Virginia Society for Human Life
- Formation: 1967
- Headquarters: Richmond, VA
- President: Olivia Gans Turner
- Website: vshl.org

= Virginia Society for Human Life =

American anti-abortion organization

The Virginia Society for Human Life (VSHL) is a non-profit organization advocating an end to abortion in Virginia and the United States. VSHL is the Virginia affiliate of the National Right to Life Committee. It was founded in 1967 and is the oldest organization of this type in the country. The group has a political action committee, VSHL PAC, to support pro-life candidates for Virginia public office. Olivia Gans Turner is the current president of VSHL and the Director of the American Victims of Abortion (AVA).

==Activities==
VSHL works opposes abortion, embryonic stem cell research, and euthanasia in Virginia with the ultimate goal of ending those practices in the state and nationwide. It lobbies for legislation to criminalize abortion and against reproductive rights legislation in the Virginia General Assembly. VSHL president Olivia Gans Turner claimed that during Virginia General Assembly sessions, VSHL has a team of two to three people lobbying the General Assembly.

In 2011, VSHL was involved in the passage of a bill to regulate abortion clinics as "ambulatory surgical centers". The bill, which passed the House by a large margin and passed the Senate after a tiebreaker vote from Lieutenant Governor Bill Bolling, contributed to the closure of three of the state's 21 abortion clinics between its enactment in 2011 and the Virginia Board of Health's 2015 vote to end the hospital-style regulations for abortion clinics.

In August 2012, VSHL started a pro-life youth camp called Camp Joshua that is part of the Life & Leadership Camps Initiative developed by the National Right to Life anti-abortion program. VSHL Olivia Gans Turner attended the event and presented workshops on how abortion affects women and the world.

In the Fall of 2012, VSHL supported Virginia Governor Bob McDonnell's push to have abortion clinics fall under the same regulations as hospitals.

In January 2013, VSHL supported an pro-life rally at the Virginia State Capital that drew several hundred demonstrators. Several dozen pro-choice advocates showed up as well.

VSHL supported the amendment by Governor Robert McDonnell to forbid insurers from offering abortion coverage if they elect to be part of the federal health exchange set up by the Affordable Care Act. The Virginia General Assembly approved the amendment on April 3, 2013, after the Virginia House of Delegates approved the amendment earlier in the day.

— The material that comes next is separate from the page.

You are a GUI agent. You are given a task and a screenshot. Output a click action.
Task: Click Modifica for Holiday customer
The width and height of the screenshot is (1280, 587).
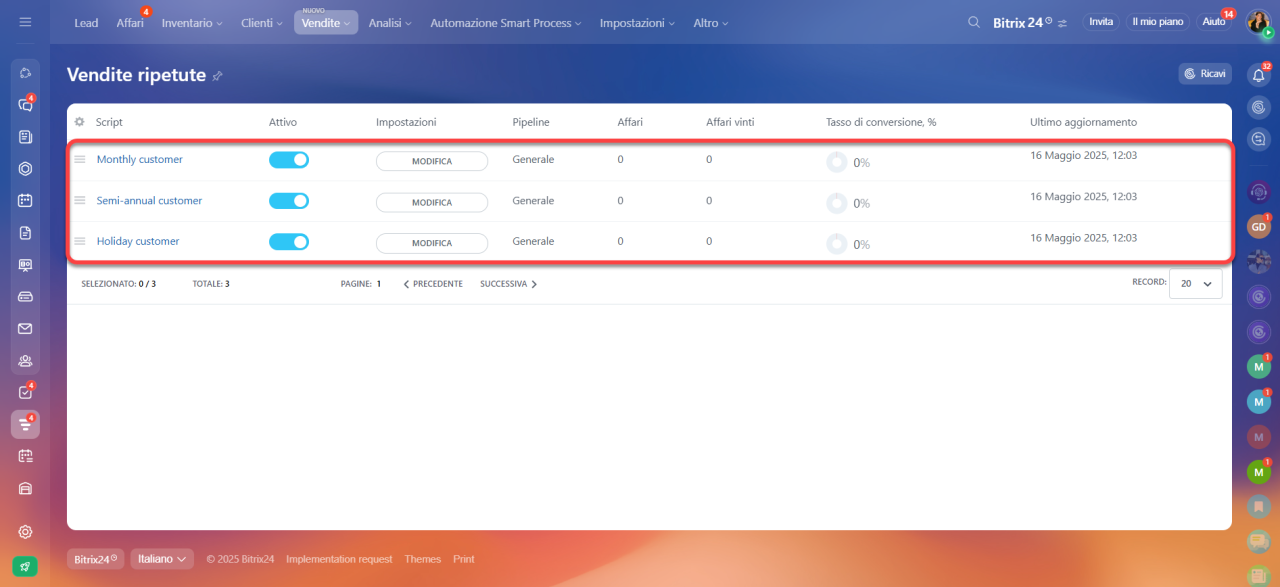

In April 2013, VSHL advocated that the Virginia Board of Health require abortion clinics to follow the same construction standards as hospitals. The Virginia Board of Health approved regulations requiring the states abortion clinics to follow existing standards of construction for new hospitals by a vote of 11-2. "These reasonable regulations will begin to rein in reckless abortionists in Virginia" stated Olivia Gans Turner. In 2015, The Virginia Board of Health voted to remove these requirements on abortion clinics by a vote of 9–6.

==Mission statement==
"Virginia Society for Human Life, Inc., is a voluntary and non-denominational organization united in the belief that the human being in his innate dignity and worth should be safeguarded by law at every stage of biological development. Through education and legislative activity, the Society's purpose is to promote measures which will insure protection for all innocent human life."

===VSHL PAC===
VSHL PAC provides support to pro-life candidates for public office, especially for U.S. Congress, the Virginia General Assembly, and statewide offices. The VSHL endorsed Fred Thompson for president in 2007. They also endorsed Gov. Bob McDonnell, Lt. Gov. Bill Bolling, and Attorney General Ken Cuccinelli in the 2009 elections, as well as 61 candidates for the Virginia House of Delegates. VSHL PAC started in 1990 and has spent about $100,000 on federal elections since then. In the 2011 state elections, 11 of VSHL's endorsed state Senate candidates and 21 endorsed House of Delegates candidates were elected.

==VSHL v. FEC==
VSHL was involved in a federal court case against the Federal Election Commission that was decided in 2001. VSHL planned to distribute voter guides for the 2000 elections that would detail VSHL's views on life issues and would show various candidates' positions on these issues. VSHL submitted a petition to the FEC asking it to repeal a subsection of election regulations that would declare these activities corporate expenditures, illegal for a 501(c)(3) non-profit. VSHL said the law was too broad. The U.S. District Court for the Eastern District of Virginia, Richmond Division, agreed, and issued an injunction against the FEC prohibiting them from enforcing the law in question. However, the United States Court of Appeals for the Fourth Circuit overturned the lower court's nationwide injunction and amended the injunction to apply only to VSHL.